__指示と条件__:
下に示すアルミナ膜についての文章を、全文そのまま複製してください。
══ 提示文章
説明

アルミナ膜とその製造方法並びに光学装置

【課題】アルミナの持つ本来の特性を持ち、各種絶縁膜やガスバリア膜などに使用可能な、透明性、絶縁性に優れたアルミナ膜を提供すると共に、該アルミナ膜を特殊な装置を用いることなく、簡便に製造する方法を提供する。
【解決手段】アミノアラン類およびイミノアラン類からなる群から選ばれる骨格にAl−N結合を持つ化合物を、酸素含有ガスを含む雰囲気中で50℃〜1000℃で加熱することにより酸化させてなる窒素を0.1〜20質量%含み、屈折率が1.65〜2.0であることを特徴とするアルミナ膜。
════
══ 項目一覧
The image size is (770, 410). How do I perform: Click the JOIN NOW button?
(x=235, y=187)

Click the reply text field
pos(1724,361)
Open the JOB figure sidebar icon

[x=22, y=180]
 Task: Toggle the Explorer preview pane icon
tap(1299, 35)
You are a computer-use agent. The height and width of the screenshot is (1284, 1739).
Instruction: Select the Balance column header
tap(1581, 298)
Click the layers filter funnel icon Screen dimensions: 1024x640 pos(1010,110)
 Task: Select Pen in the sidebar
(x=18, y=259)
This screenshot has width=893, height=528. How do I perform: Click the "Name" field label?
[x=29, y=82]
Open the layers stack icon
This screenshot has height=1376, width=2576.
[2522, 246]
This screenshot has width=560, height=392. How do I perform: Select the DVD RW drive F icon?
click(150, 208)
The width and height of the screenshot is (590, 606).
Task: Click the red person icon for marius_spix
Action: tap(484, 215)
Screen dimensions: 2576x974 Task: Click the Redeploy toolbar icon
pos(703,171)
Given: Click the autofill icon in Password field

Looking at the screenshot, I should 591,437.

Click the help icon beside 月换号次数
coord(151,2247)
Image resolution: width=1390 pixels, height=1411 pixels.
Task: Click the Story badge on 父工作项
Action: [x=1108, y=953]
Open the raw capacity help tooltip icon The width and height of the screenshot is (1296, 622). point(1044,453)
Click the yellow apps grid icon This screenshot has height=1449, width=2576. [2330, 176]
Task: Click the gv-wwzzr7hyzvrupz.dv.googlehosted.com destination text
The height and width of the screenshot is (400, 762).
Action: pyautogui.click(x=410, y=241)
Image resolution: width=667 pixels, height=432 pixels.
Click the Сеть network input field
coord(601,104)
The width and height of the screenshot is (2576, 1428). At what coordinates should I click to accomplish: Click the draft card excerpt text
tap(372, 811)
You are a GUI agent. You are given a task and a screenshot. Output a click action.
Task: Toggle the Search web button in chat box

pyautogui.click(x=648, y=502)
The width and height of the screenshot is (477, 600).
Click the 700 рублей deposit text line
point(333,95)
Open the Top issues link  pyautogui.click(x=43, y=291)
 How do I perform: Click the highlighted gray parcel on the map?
════
__演習の解答__:
説明

アルミナ膜とその製造方法並びに光学装置

【課題】アルミナの持つ本来の特性を持ち、各種絶縁膜やガスバリア膜などに使用可能な、透明性、絶縁性に優れたアルミナ膜を提供すると共に、該アルミナ膜を特殊な装置を用いることなく、簡便に製造する方法を提供する。
【解決手段】アミノアラン類およびイミノアラン類からなる群から選ばれる骨格にAl−N結合を持つ化合物を、酸素含有ガスを含む雰囲気中で50℃〜1000℃で加熱することにより酸化させてなる窒素を0.1〜20質量%含み、屈折率が1.65〜2.0であることを特徴とするアルミナ膜。